I hope this isn’t the last that New York theater (or Central Park, for that matter) will see of her. She’s got so much to offer.


Hitherto I’d believed Denis O’Hare to be capable of absolutely anything as an actor, but now I have discovered one shortcoming: he can’t generate onstage chemistry with Amy Adams, a charming movie actress making a rare stage appearance that is also her New York debut. As the Baker and his Wife, they’re entirely misdirected: the Wife is supposed to dominate the Baker, not in an unpleasant way but by dint of her superior sense and determination. When he observes, “I’ve depended on her for everything,” he really means it, and not only in an emotional context. In the original production, the great Joanna Gleason may not really have been a foot taller than Chip Zien, but she seemed it; here, Adams practically recedes into the woodchips on the floor.

While she’s not the world’s most confident singer, and while her upper register may not attain quite the heights that the role of Cinderella requires, you do wonder why Adams wasn’t cast in that other role. She might have been marvelous, and she could have had good fun recalling the last time she sang a fairy tale in Central Park, in the Disney movie Enchanted. O’Hare encounters particular difficulty when singing harmony, especially in “You Are Not Alone,” but otherwise he’s so assured onstage that he can’t even meet Adams halfway. “It Takes Two,” as their duet says — and the number falls short of the mark here.

Moreover, the Baker and his Wife are intended to represent the “contemporary urban American” voices in this show. As Sondheim observes in an excerpt from Look, I Made a Hat, his memoir, quoted in the program, this couple’s concerns are mundane — and entirely like ours. Their responses to the curses, fantasy, and whimsy of the fairy tale are much like what ours would be. When every single character is dressed in contemporary urban clothing (designed by Emily Rebholz), then the stage director is already providing the kind of comment on the action that’s supposed to belong to the Baker and his Wife exclusively.

Red-hot Broadway: The Great Donna Murphy, in Act II.

Donna Murphy fares considerably better as the Witch, striking just the right balance between hamminess, when she terrorizes the other characters, and tenderness, when she interacts with her “daughter,” Rapunzel.* Murphy commands our attention whether she’s swathed in crone drag or slinking around in a glamorous gown. A true star, she sings with such individuality and character, rangy, slightly slurring even while her consonants remain crisp. Though I often decry the lack of authentic divas among the younger generations of Broadway artists (and sometimes describe Bernadette as the last of this endangered species), I must remember: we’ve still got Donna.
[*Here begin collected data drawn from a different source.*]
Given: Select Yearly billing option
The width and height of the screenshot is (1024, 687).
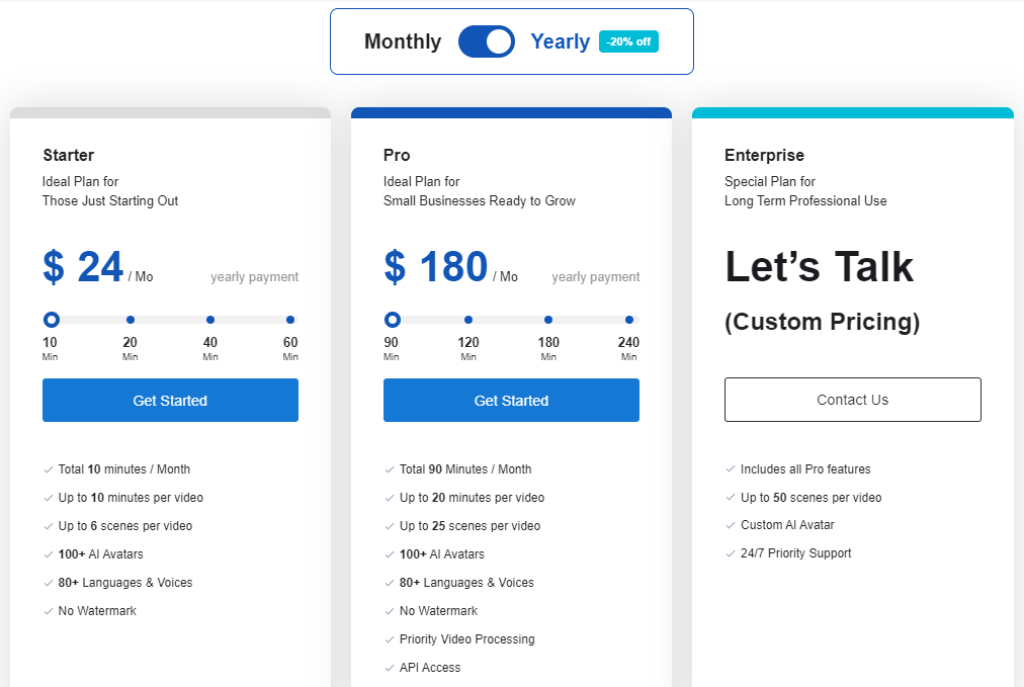Looking at the screenshot, I should point(560,41).

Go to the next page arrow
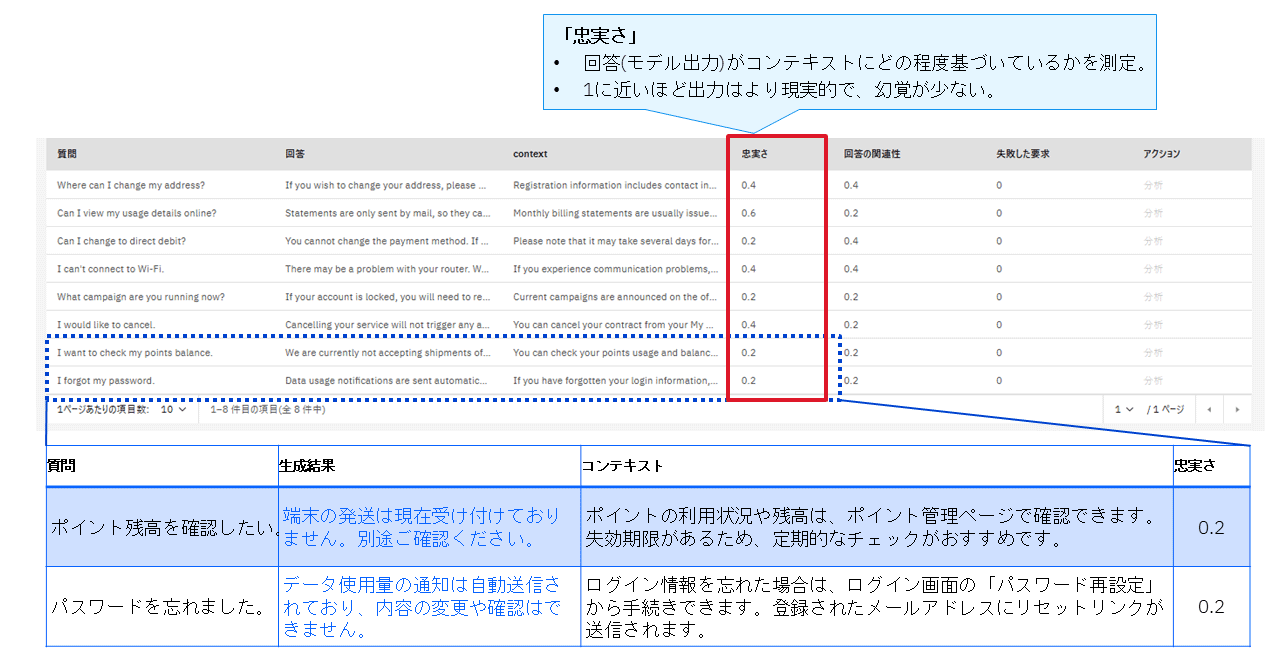(1237, 410)
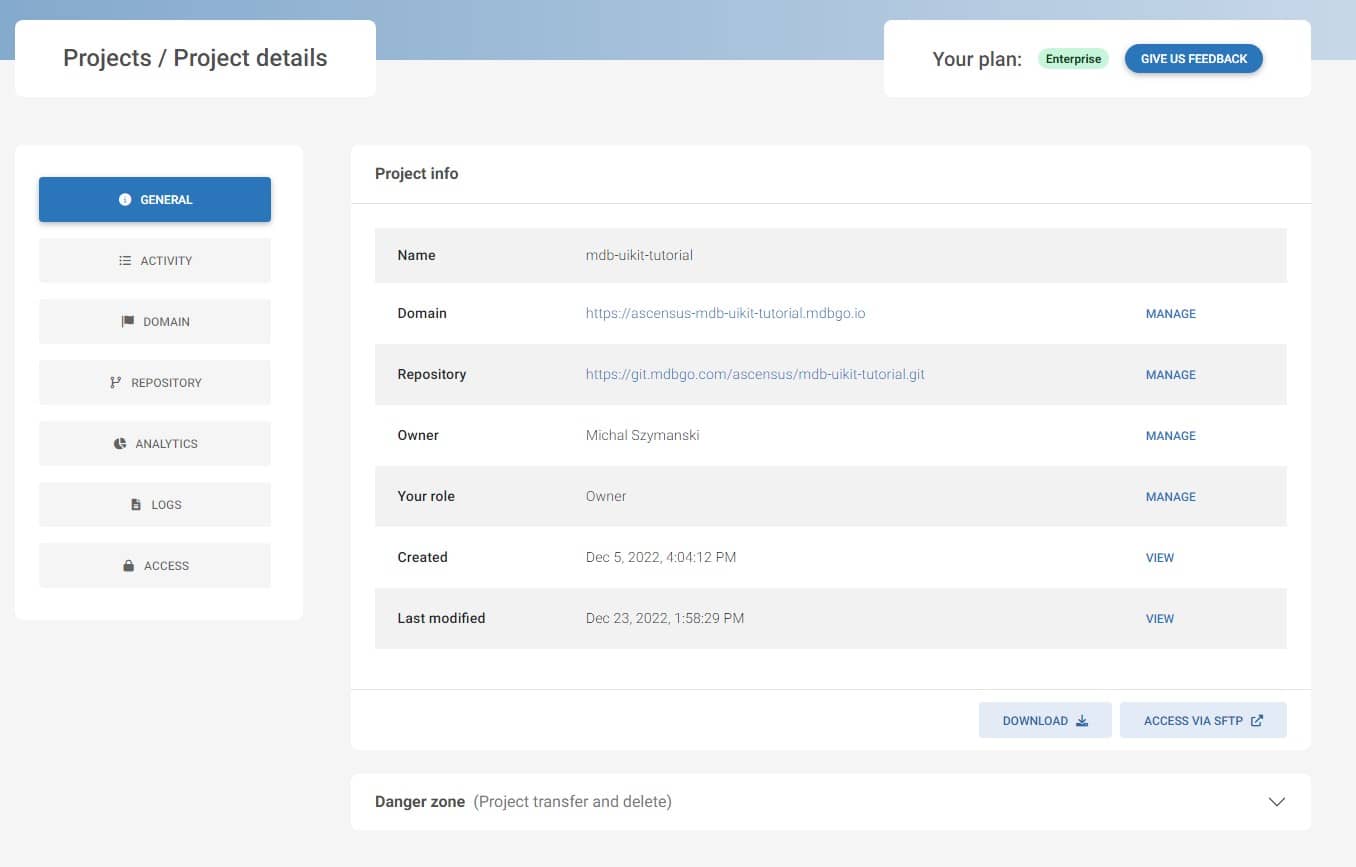The width and height of the screenshot is (1356, 867).
Task: Click the file icon beside Logs
Action: [x=136, y=505]
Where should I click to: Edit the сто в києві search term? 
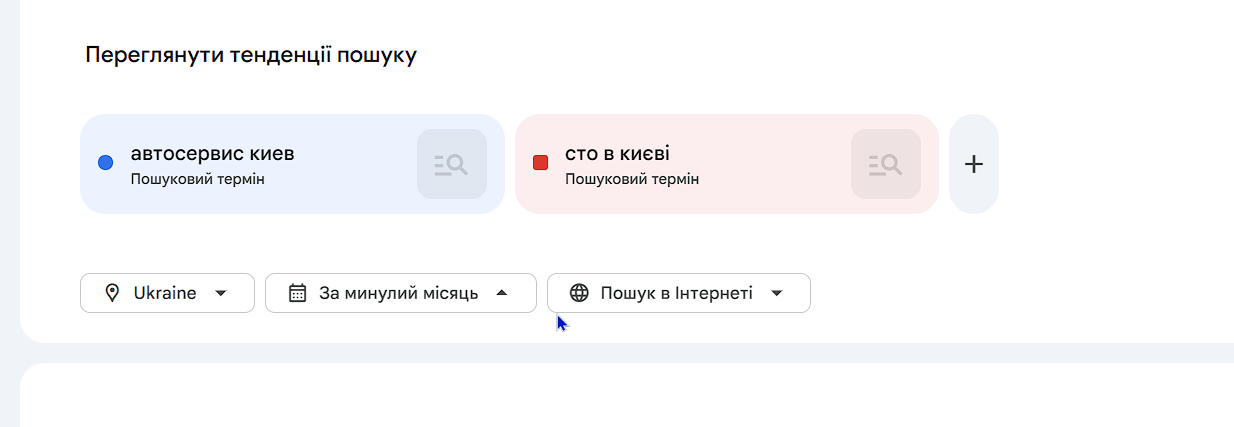tap(617, 154)
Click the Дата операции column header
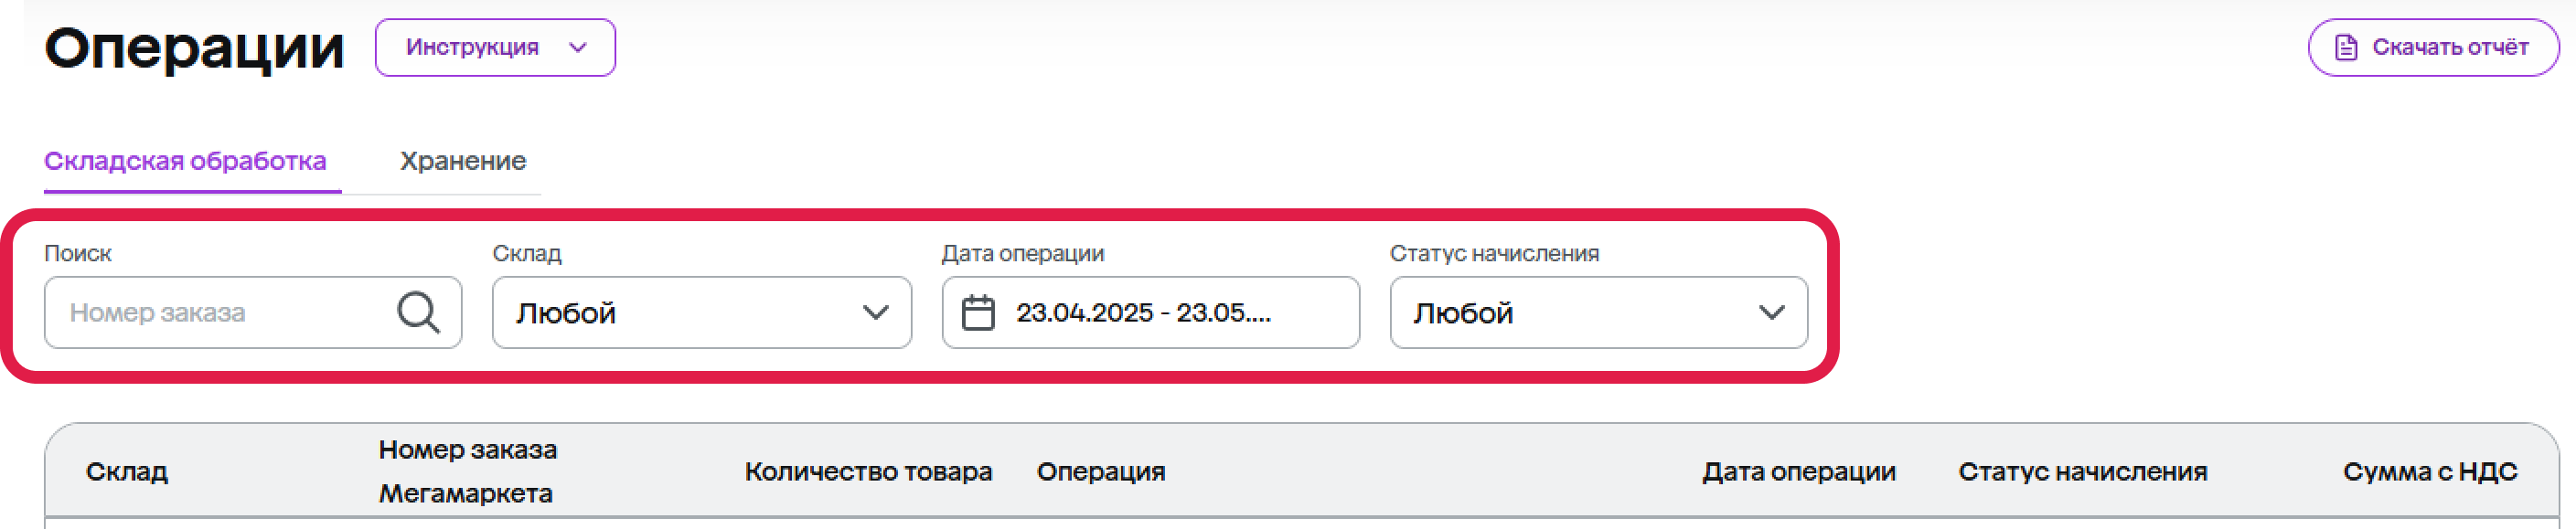Viewport: 2576px width, 529px height. tap(1799, 471)
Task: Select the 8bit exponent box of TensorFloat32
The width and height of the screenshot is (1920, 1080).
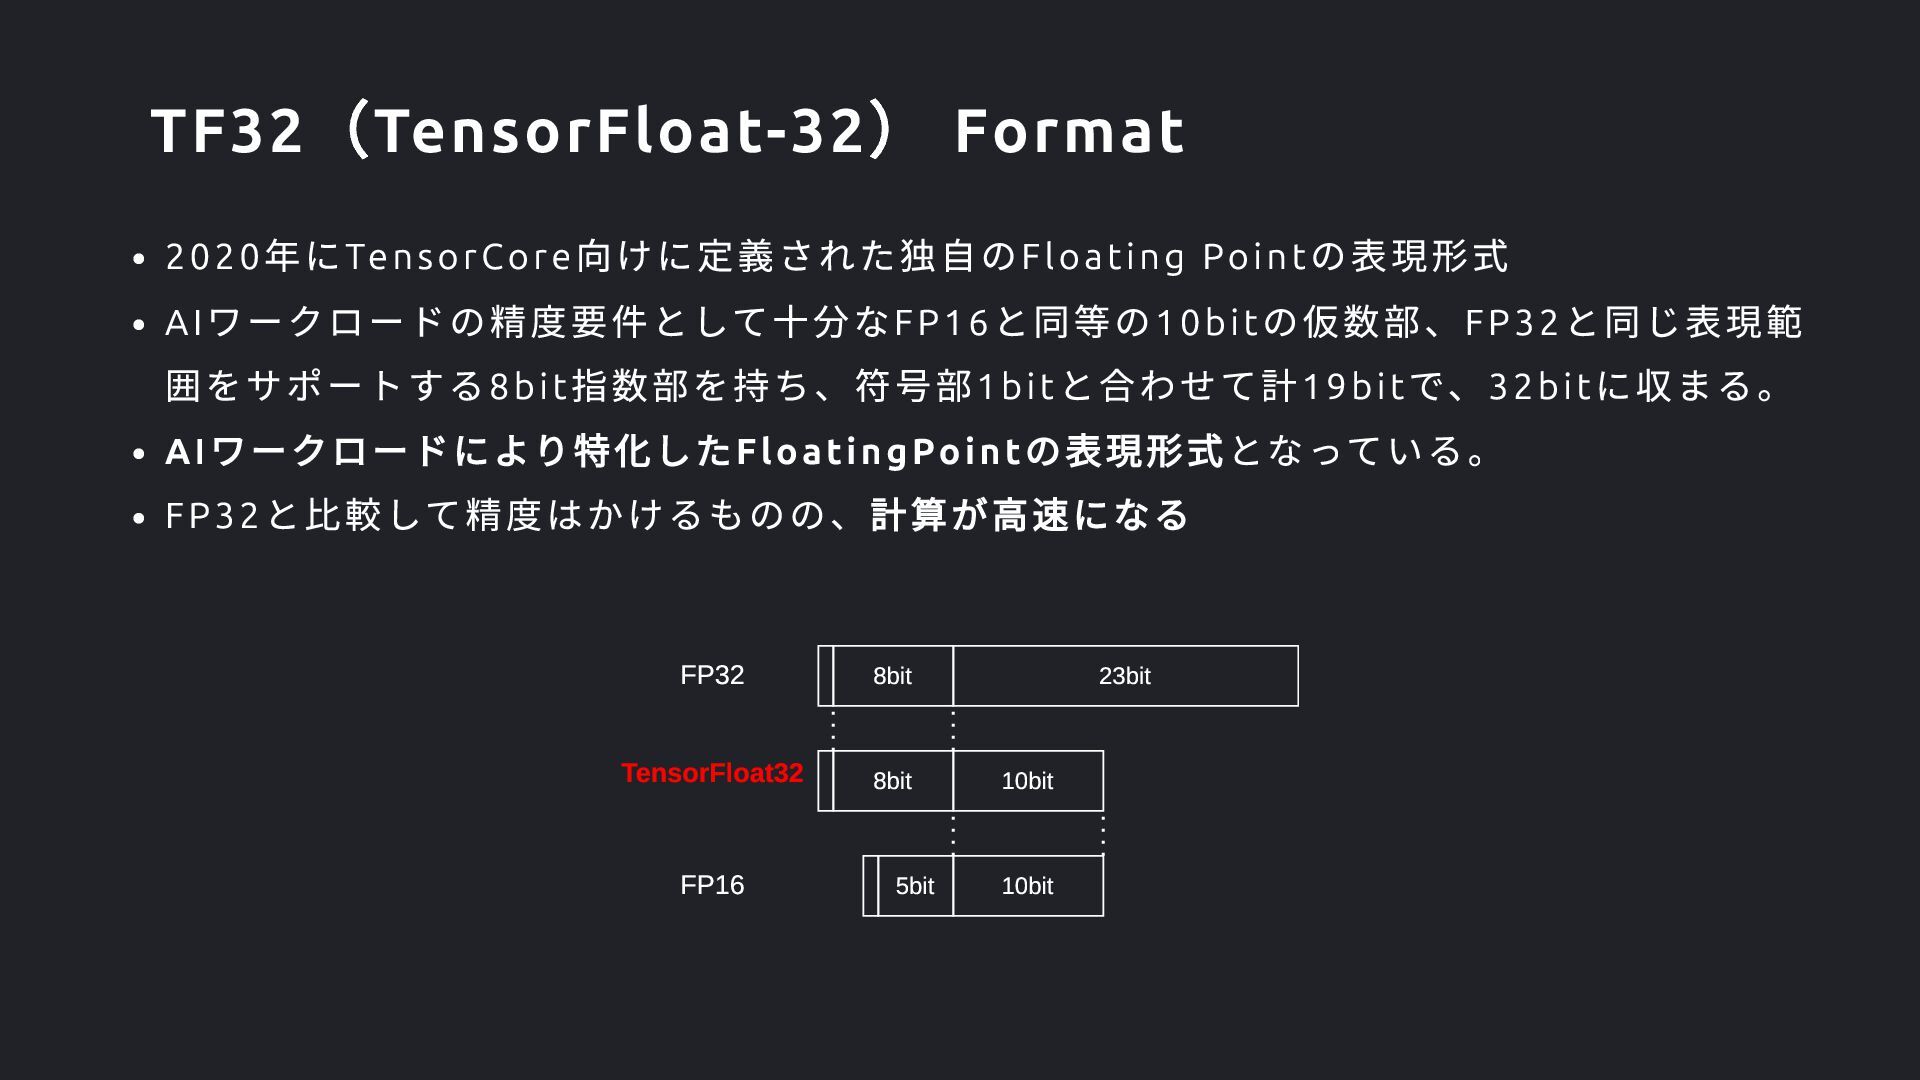Action: 893,781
In addition to Stiles as Little Red, I admired Kristine Zbornik (as Jack’s Mother) and warmed to Jessie Mueller (as Cinderella); Ellen Harvey proved amusing as Cinderella’s Stepmother, and no less than Zien himself fought against hyperactive stage direction (presumably by co-director Liam Steel) and heavy makeup to make an impression as the Mysterious Man. The Princes’ duet, “Agony,” my favorite number in the show, received spirited renditions from Hernandez and Cooper Grodin.

In that number, I understand one Prince’s quotations of Rapunzel’s signature “Ah ah ah” as a musical springboard into the next iteration of the cry of “Agony!” Here, however, the ideas were discrete, and it brings us to the subject of Gemignani. With no disrespect intended either to that gentleman or to his long history with Sondheim, I am eager to hear more often somebody else tackle this composer’s work.

Because Gemignani conducts most original productions and revivals and concert performances of Sondheim, we have but scant notion how another musician might interpret the scores. Ultimately, the persistent favoritism shown to Gemignani is less a tribute to an historic collaboration than a disservice to audiences and to Sondheim’s reputation as a serious composer.

Members of the original Broadway cast, 1987.
In the foreground, you can see Bernadette Peters, with Danielle Ferland, Chip Zien, and Joanna Gleason just behind her.
All the way in the background is Edmund Lyndeck, the original Judge Turpin in Sweeney Todd, here playing Cinderella’s Father.


It’s conceivable, for example, that another conductor might find ways to propel the show’s long, long final sequence (made longer here by the reprise of Sheader’s framing device). Much of that length is the fault of Lapine as a book writer, who can’t quite tie up all the loose ends. And yet as a stage director he achieved something in the original production with which Sheader seems altogether unfamiliar: magic.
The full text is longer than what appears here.